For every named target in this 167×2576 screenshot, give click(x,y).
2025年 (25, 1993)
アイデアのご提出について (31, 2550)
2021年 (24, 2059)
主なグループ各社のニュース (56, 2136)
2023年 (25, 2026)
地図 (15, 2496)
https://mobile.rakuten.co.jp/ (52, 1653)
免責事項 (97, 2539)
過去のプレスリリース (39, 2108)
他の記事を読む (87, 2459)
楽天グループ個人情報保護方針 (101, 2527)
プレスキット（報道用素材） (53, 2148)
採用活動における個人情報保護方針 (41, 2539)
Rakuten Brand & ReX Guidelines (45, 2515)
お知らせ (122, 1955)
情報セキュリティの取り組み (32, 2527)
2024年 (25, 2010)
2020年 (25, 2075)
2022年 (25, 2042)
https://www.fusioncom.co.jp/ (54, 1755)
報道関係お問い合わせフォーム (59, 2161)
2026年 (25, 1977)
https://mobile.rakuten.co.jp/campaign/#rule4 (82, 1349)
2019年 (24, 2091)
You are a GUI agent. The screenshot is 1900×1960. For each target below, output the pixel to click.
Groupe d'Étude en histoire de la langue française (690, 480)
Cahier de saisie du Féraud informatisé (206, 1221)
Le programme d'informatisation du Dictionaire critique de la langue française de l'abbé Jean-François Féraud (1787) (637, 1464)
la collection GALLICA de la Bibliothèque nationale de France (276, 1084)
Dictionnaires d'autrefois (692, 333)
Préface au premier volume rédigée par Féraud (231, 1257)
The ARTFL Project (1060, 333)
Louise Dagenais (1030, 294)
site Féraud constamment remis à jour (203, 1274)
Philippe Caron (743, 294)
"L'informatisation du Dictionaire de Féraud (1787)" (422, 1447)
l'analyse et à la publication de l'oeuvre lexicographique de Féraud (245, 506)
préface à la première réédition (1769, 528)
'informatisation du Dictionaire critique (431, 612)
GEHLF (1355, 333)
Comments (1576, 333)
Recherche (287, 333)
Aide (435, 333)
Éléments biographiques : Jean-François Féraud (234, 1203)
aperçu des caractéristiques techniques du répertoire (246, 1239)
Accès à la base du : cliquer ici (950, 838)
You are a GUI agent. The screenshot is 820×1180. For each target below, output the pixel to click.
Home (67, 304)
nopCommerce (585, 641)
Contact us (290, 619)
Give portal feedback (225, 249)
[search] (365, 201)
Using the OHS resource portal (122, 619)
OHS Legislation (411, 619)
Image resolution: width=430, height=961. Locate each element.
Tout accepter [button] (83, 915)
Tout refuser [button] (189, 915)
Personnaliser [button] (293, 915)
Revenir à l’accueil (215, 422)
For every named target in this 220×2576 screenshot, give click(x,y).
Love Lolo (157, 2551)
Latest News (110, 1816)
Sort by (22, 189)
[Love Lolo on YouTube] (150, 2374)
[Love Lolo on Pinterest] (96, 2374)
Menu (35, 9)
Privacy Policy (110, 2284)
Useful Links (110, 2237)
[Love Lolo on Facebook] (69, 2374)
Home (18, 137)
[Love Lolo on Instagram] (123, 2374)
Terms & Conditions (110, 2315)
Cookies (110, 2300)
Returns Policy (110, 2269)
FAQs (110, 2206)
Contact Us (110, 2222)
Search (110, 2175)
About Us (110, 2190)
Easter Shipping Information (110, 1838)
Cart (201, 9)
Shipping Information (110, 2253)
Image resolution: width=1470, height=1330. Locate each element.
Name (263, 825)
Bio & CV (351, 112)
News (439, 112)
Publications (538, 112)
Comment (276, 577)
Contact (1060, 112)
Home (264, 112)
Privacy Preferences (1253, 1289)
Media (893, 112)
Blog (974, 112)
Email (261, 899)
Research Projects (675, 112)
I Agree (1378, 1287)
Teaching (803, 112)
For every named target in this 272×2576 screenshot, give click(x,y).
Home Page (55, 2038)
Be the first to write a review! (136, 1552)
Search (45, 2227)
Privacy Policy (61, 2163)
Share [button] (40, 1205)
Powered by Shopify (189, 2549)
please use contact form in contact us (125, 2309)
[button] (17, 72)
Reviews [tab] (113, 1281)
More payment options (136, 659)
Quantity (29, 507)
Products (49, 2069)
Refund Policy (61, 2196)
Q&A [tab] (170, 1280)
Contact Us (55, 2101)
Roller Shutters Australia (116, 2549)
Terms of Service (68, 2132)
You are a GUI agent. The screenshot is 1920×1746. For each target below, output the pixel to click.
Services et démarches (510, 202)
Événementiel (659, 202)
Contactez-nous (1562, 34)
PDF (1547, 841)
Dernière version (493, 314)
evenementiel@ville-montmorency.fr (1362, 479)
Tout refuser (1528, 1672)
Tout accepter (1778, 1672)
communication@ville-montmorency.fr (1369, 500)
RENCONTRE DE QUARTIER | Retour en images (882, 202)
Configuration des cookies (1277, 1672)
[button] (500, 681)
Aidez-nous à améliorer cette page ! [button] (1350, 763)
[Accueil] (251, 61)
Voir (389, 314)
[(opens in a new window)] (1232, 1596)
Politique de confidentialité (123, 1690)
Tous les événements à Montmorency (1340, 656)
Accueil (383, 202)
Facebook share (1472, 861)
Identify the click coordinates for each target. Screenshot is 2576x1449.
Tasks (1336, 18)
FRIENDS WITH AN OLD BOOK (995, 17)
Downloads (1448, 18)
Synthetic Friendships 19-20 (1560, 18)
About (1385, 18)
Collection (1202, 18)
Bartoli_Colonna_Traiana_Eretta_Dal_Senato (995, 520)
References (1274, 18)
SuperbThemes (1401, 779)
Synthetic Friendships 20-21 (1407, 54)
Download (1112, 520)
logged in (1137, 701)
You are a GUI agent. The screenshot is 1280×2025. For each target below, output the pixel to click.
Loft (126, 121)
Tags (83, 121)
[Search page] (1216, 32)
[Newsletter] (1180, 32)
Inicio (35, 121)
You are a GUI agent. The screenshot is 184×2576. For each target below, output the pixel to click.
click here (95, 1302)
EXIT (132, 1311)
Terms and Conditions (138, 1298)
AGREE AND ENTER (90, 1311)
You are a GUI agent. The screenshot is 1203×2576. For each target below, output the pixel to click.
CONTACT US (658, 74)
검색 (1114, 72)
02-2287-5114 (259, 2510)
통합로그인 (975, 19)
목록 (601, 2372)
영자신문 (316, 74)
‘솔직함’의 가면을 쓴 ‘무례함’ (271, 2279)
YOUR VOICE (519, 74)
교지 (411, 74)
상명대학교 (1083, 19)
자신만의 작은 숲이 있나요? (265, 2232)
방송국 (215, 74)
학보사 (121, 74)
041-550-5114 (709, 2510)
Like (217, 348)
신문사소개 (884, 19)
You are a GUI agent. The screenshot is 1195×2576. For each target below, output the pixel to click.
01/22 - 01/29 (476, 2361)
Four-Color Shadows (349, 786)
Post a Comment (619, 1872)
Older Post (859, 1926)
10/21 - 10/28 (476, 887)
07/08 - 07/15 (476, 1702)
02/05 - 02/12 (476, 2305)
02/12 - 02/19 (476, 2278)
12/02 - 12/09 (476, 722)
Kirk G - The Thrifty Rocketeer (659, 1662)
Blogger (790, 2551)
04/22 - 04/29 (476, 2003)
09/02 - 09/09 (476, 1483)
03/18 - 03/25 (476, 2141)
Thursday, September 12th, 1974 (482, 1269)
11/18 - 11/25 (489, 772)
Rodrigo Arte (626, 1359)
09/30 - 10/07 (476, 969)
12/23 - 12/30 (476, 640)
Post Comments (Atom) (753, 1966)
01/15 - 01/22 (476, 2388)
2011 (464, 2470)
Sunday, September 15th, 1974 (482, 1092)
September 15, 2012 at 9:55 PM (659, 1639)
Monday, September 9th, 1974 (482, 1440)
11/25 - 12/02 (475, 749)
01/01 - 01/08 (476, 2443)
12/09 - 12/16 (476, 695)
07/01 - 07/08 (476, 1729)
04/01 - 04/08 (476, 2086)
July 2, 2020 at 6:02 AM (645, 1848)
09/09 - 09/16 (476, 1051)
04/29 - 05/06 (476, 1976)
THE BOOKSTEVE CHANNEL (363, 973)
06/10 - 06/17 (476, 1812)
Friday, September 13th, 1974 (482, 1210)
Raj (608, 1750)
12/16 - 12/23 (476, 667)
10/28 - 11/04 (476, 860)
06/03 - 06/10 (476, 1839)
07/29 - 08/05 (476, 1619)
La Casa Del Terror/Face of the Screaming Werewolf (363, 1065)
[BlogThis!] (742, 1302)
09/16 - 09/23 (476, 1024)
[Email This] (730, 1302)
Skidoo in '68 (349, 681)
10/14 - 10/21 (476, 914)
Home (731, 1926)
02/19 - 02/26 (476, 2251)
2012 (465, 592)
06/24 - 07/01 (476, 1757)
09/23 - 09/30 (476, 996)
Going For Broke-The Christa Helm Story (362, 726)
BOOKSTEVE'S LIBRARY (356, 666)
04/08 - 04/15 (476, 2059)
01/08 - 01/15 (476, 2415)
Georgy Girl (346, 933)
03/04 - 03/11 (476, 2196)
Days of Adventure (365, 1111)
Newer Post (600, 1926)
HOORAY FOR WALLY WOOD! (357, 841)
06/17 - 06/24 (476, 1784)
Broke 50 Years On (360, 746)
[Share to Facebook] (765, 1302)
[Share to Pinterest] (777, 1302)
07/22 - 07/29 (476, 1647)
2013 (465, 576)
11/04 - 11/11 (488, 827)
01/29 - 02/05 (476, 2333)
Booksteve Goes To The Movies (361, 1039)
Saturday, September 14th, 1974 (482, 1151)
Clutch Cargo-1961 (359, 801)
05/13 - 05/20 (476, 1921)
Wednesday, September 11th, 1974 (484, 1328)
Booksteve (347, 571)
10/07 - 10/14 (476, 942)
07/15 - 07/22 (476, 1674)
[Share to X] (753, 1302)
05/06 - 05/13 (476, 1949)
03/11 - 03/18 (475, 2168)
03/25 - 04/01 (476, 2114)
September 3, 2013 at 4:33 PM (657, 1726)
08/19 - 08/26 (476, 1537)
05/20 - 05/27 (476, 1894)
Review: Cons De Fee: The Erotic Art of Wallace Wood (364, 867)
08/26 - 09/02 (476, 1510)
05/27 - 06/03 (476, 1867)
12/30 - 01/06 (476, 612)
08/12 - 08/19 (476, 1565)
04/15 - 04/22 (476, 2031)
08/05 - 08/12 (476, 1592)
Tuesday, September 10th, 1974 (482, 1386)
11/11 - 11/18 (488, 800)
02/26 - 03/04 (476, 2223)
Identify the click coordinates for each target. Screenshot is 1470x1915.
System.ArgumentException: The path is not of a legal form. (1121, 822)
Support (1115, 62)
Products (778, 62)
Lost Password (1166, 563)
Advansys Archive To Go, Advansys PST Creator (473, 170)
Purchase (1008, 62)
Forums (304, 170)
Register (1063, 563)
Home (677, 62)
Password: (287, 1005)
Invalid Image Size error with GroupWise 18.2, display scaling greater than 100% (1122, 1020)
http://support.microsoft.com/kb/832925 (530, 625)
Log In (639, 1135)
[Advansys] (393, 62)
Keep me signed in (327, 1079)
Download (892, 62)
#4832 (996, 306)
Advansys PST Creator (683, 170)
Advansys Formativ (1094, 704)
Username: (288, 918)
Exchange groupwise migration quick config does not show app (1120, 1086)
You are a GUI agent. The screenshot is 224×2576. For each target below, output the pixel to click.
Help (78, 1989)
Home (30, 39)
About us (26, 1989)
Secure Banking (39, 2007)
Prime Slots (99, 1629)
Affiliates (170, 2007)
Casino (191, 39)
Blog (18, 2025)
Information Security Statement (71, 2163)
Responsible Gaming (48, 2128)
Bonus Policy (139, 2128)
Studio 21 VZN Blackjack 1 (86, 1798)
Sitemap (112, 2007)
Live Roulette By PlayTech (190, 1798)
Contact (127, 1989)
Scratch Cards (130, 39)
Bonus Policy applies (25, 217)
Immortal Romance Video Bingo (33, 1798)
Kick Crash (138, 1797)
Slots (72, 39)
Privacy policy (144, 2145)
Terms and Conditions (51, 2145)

⁂

** Required action **
Your task is to transcribe, with no changes, only the lines of the listing above that lie between the line holding "2011 (464, 2470)" and the line holding "06/10 - 06/17 (476, 1812)", inclusive.

** Problem solution **
2011 (464, 2470)
Sunday, September 15th, 1974 (482, 1092)
September 15, 2012 at 9:55 PM (659, 1639)
Monday, September 9th, 1974 (482, 1440)
11/25 - 12/02 (475, 749)
01/01 - 01/08 (476, 2443)
12/09 - 12/16 (476, 695)
07/01 - 07/08 (476, 1729)
04/01 - 04/08 (476, 2086)
July 2, 2020 at 6:02 AM (645, 1848)
09/09 - 09/16 (476, 1051)
04/29 - 05/06 (476, 1976)
THE BOOKSTEVE CHANNEL (363, 973)
06/10 - 06/17 (476, 1812)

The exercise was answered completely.